Security tests may be categorized as static or dynamic tests from the perspective of automatic tool usage. During static (in other words manual) black-box tests, security testers try to detect vulnerabilities manually without using an automated scanning tool. For example, user input parameters can be manually manipulated to find SQL injection or XSS vulnerabilities.

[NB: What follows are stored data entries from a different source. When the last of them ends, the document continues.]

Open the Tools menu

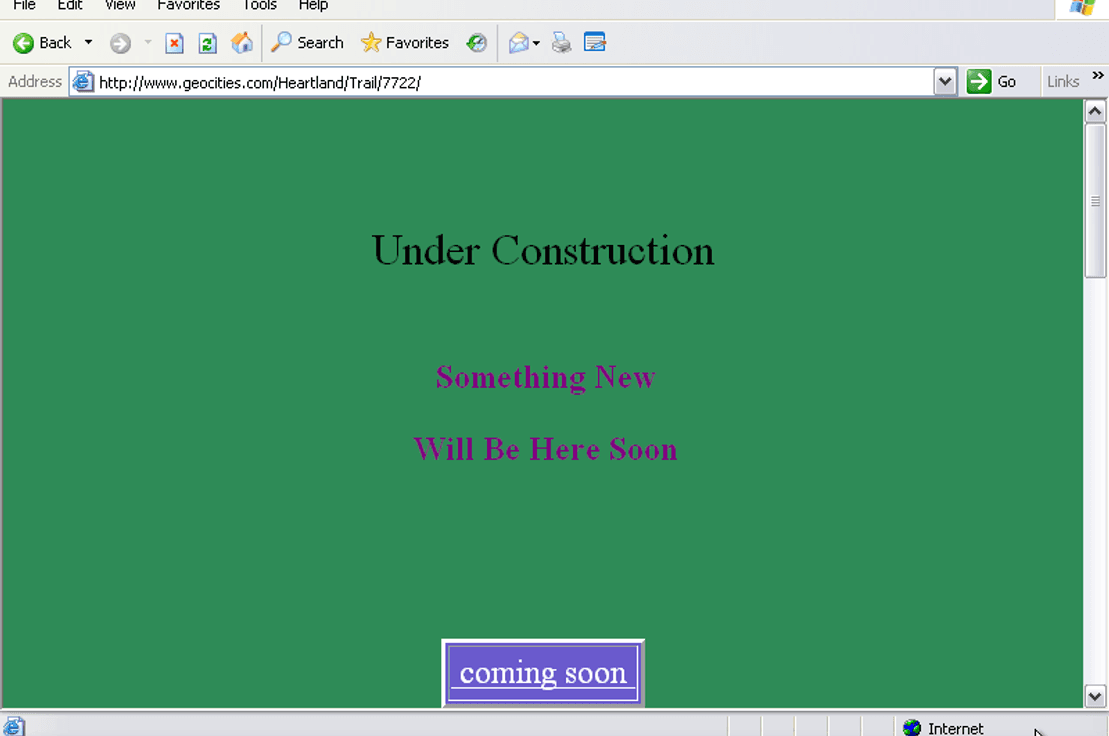pyautogui.click(x=260, y=6)
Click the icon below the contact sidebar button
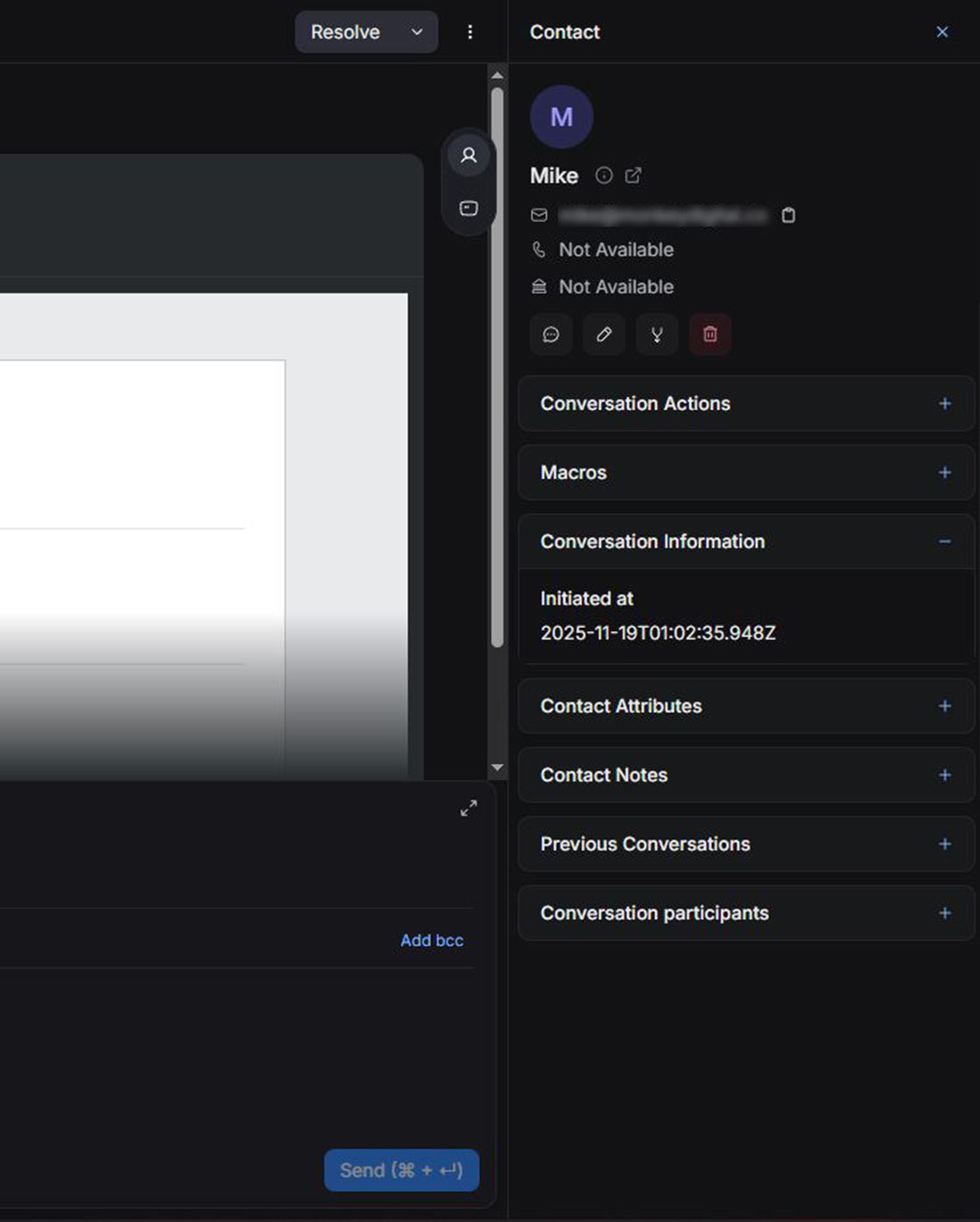This screenshot has height=1222, width=980. [469, 208]

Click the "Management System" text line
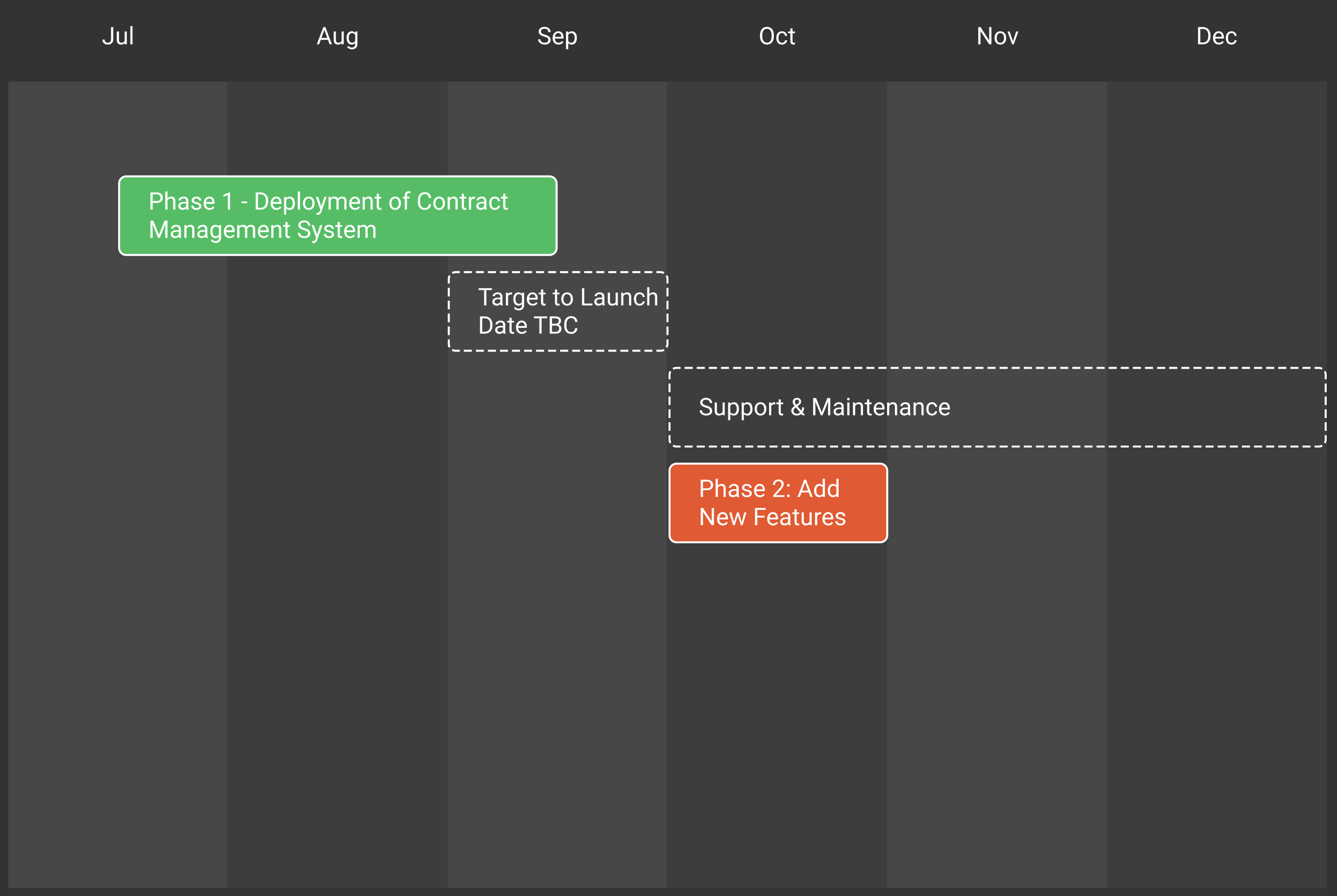(263, 230)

During static white-box tests, which are called code review, security testers analyze critical methods and especially input processing points in source code. During dynamic black-box tests, known as vulnerability scanning, automated WAVS tools are used to detect vulnerabilities. In dynamic white-box tests, which is called as source code scanning, detection tools are used to analyze automatically and find vulnerabilities directly in source code.

Each type of security tests provides a positive contribution for securing web applications. Automated dynamic tests are very fast and can cover more areas of an application compared to what a person can achieve manually. However, human intelligence is the key element in static tests and a person can reveal serious security weaknesses (e.g. business logic flaws) which cannot be possibly detected by automated scanning tools. Black-box security tests are simple to deploy and therefore appropriate for time-lacking projects, whereas white-box tests take longer time but can reveal more critical vulnerabilities. WAVS tools are used for dynamic black-box tests, since they can be deployed easily, produce valuable results very fast and have capability of testing several applications in parallel. There exist both closed-source (e.g. IBM AppScan [5], Netsparker [6] and Acunetix [7]) and open-source (e.g. BurpSuite [8], OWASP ZAP [9], w3af [10], nikto [11], Skipfish [12] and NTOSpider [13]) WAVS tools. Some of the existing commercial WAVS vendors (e.g. Netsparker and Acunetix) are providing their scanning services as SaaS (Security as a Service) over cloud as well.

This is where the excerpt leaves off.